Listed entries>
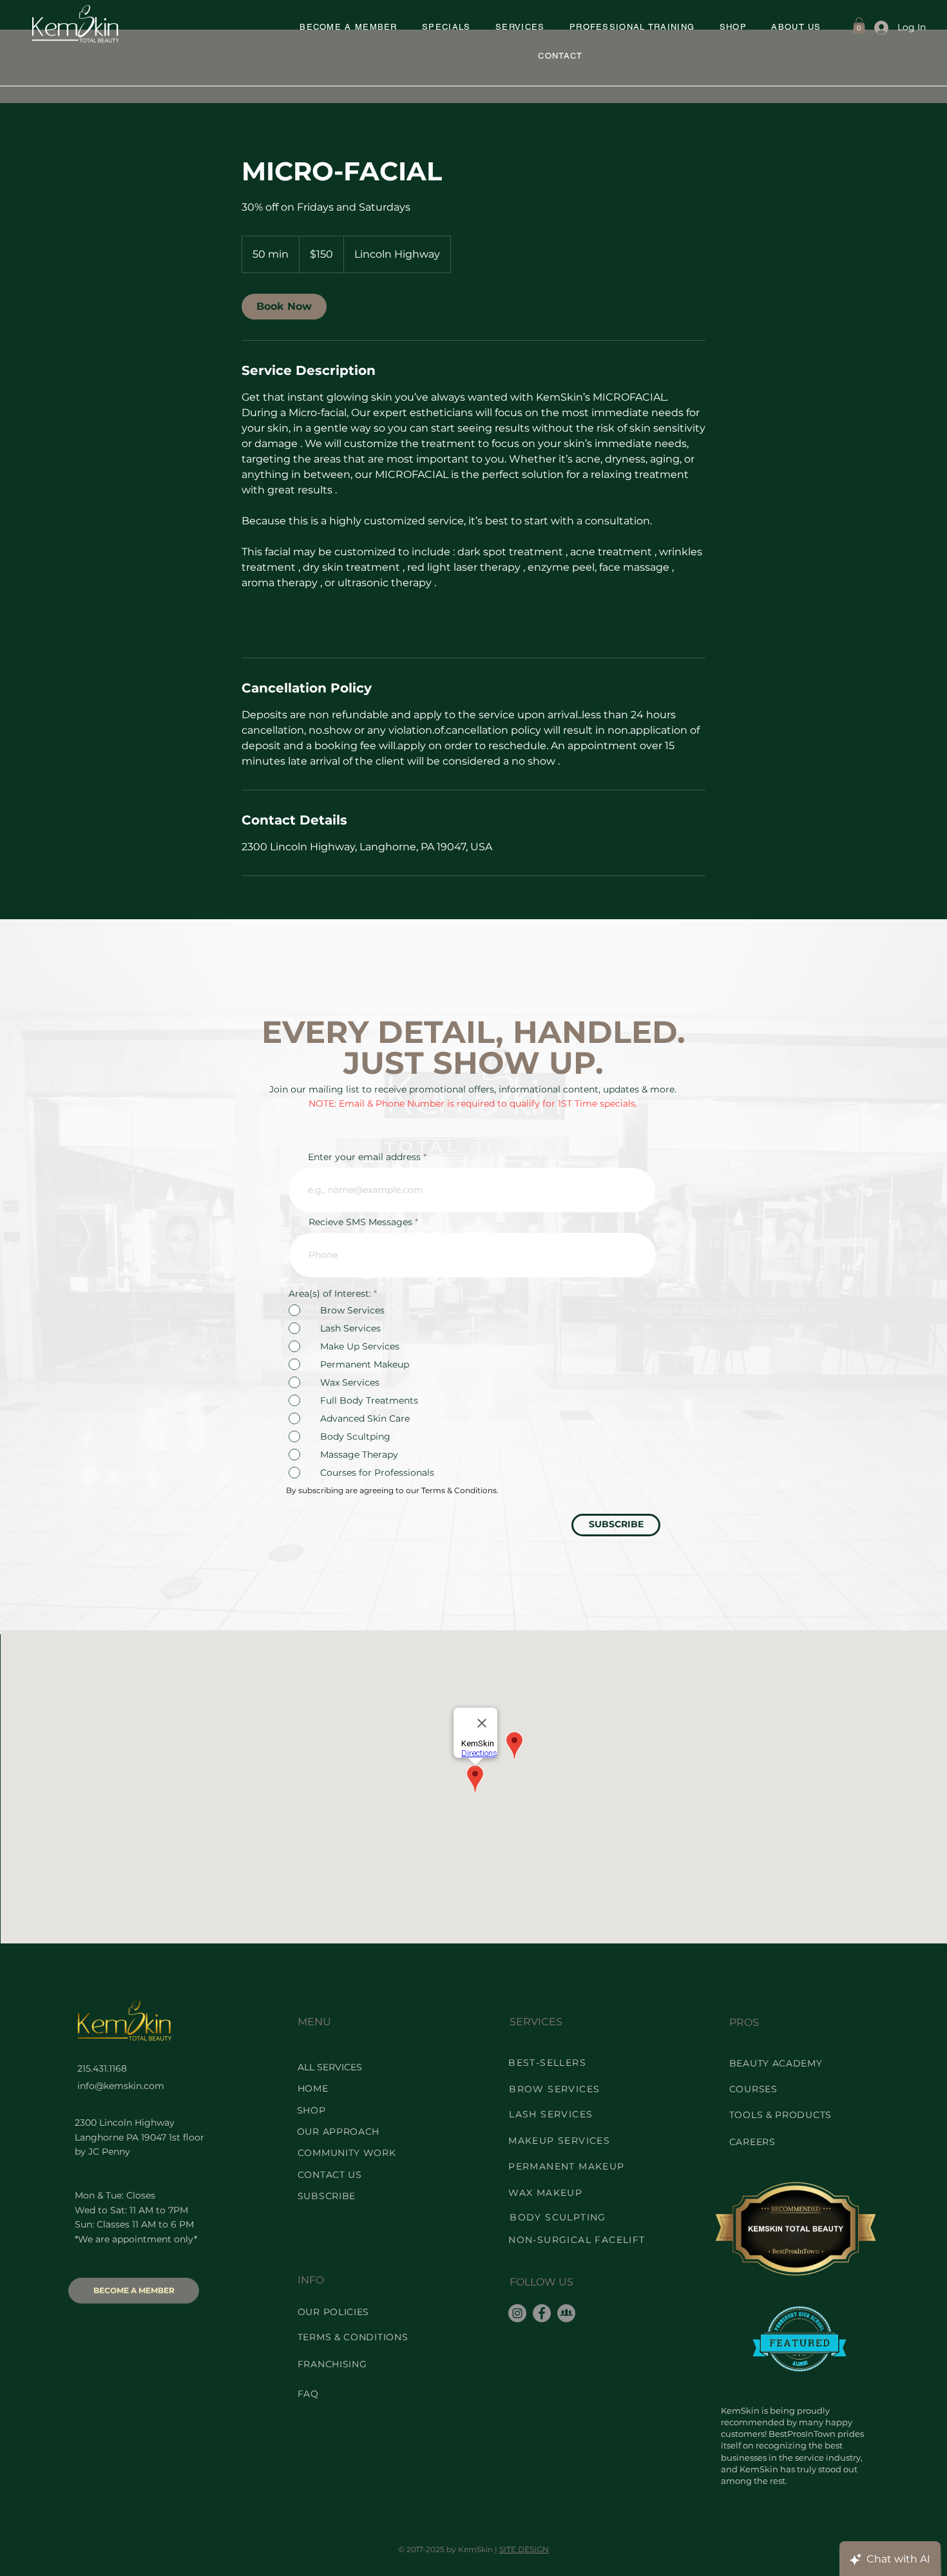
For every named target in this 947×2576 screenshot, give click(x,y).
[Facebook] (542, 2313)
--
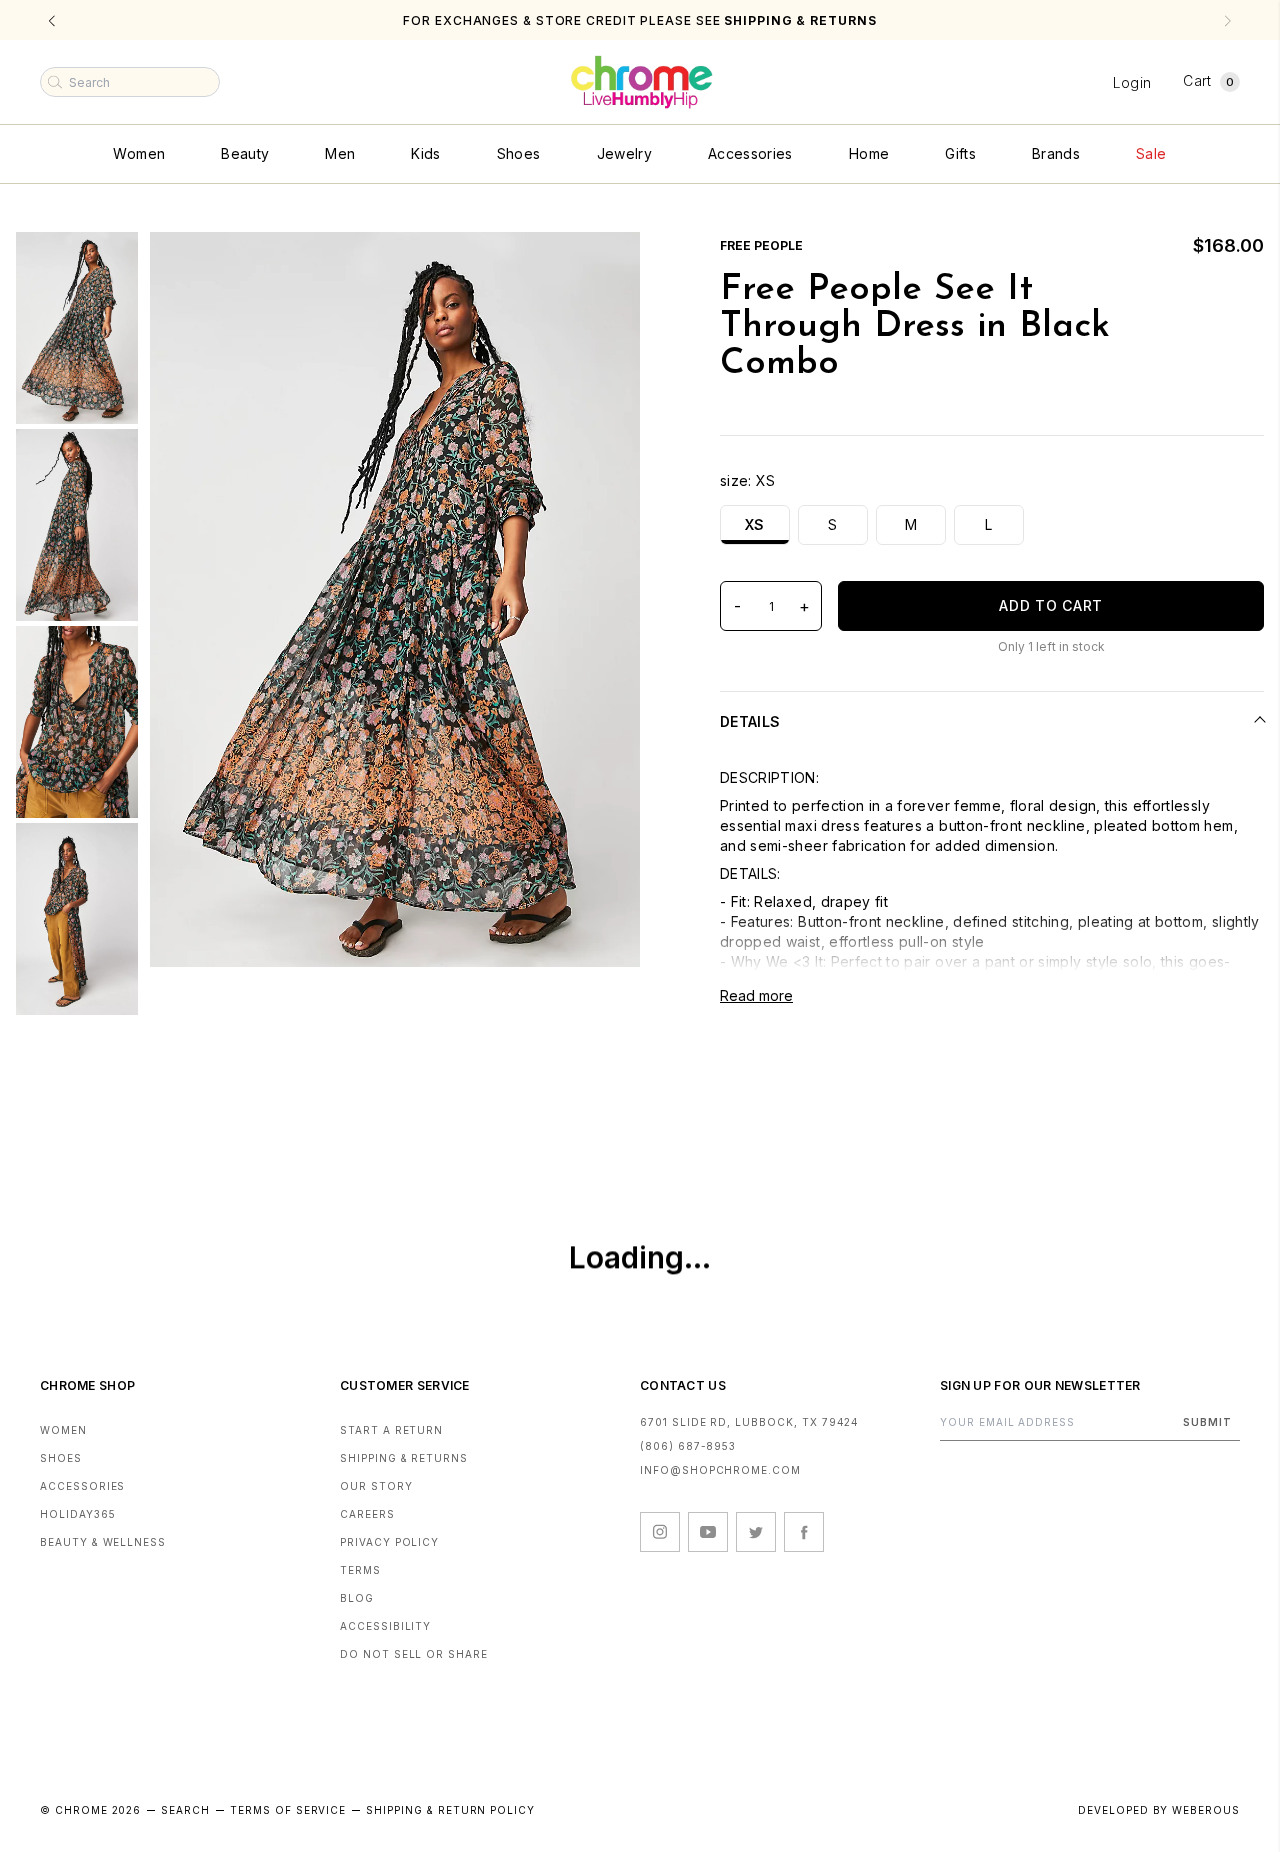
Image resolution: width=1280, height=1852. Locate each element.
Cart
==
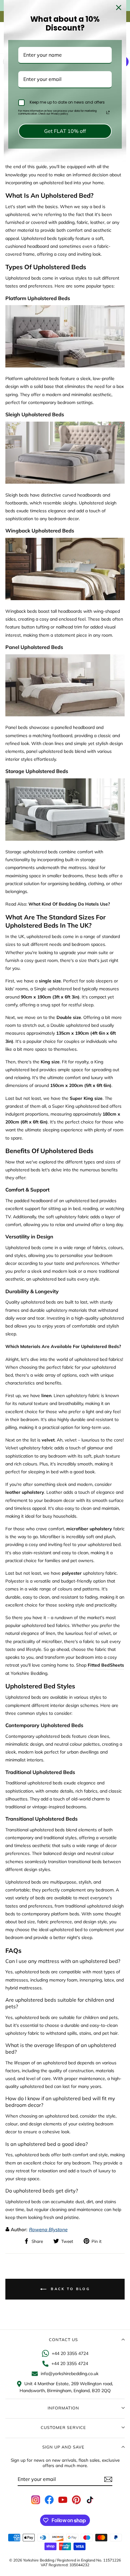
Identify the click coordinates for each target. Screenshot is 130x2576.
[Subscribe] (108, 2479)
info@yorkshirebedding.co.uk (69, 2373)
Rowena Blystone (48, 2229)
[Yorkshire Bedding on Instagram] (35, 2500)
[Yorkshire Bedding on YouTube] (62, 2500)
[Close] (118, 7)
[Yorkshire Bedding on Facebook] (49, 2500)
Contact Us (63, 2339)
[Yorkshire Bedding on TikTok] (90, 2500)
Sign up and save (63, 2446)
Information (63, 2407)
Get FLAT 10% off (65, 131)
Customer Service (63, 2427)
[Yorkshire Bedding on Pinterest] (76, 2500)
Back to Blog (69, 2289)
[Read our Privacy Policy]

Your goal>
Only lines holding "target" are wanted; copy all of them from the listing.

Exercise output>
For every named target in this 947×2576 screenshot, give click(x,y).
Identify the click coordinates for each target. Screenshot is 130x2576.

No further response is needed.